◆ Aim
Please rewrite all the rows below, replacing each "street label" with "road name" and keeping everything else the same. Leave the pictures out of your version.

(Data records)
-=-=-

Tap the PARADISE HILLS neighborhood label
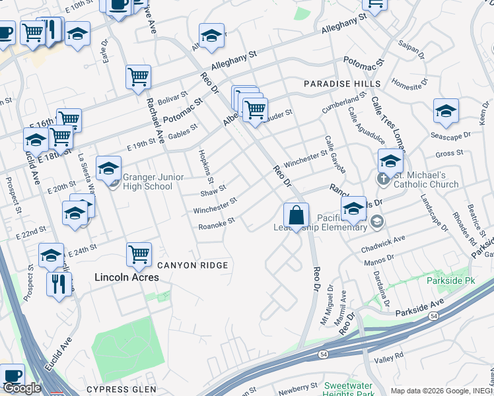pos(341,84)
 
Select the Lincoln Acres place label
pos(127,278)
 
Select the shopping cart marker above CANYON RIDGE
pos(139,254)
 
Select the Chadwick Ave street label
pos(382,244)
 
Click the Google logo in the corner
pos(22,388)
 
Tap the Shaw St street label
pos(213,191)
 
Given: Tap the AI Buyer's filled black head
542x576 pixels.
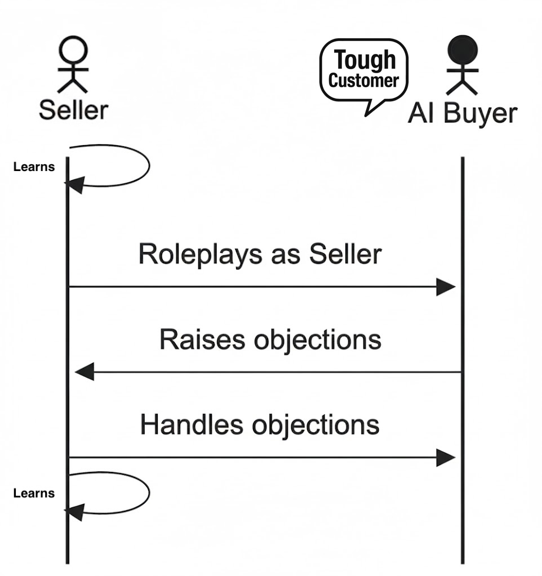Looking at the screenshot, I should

-=-=-

◆ Solution
Tap the PARADISE HILLS neighborhood label
pos(341,84)
 
Select the Lincoln Acres place label
pos(127,278)
 
Select the shopping cart marker above CANYON RIDGE
pos(139,254)
 
Select the Chadwick Ave road name
pos(382,244)
 
Click the Google logo in the corner
pos(22,388)
 
Tap the Shaw St road name
pos(213,191)
 
Given: Tap the AI Buyer's filled black head
542x576 pixels.
Looking at the screenshot, I should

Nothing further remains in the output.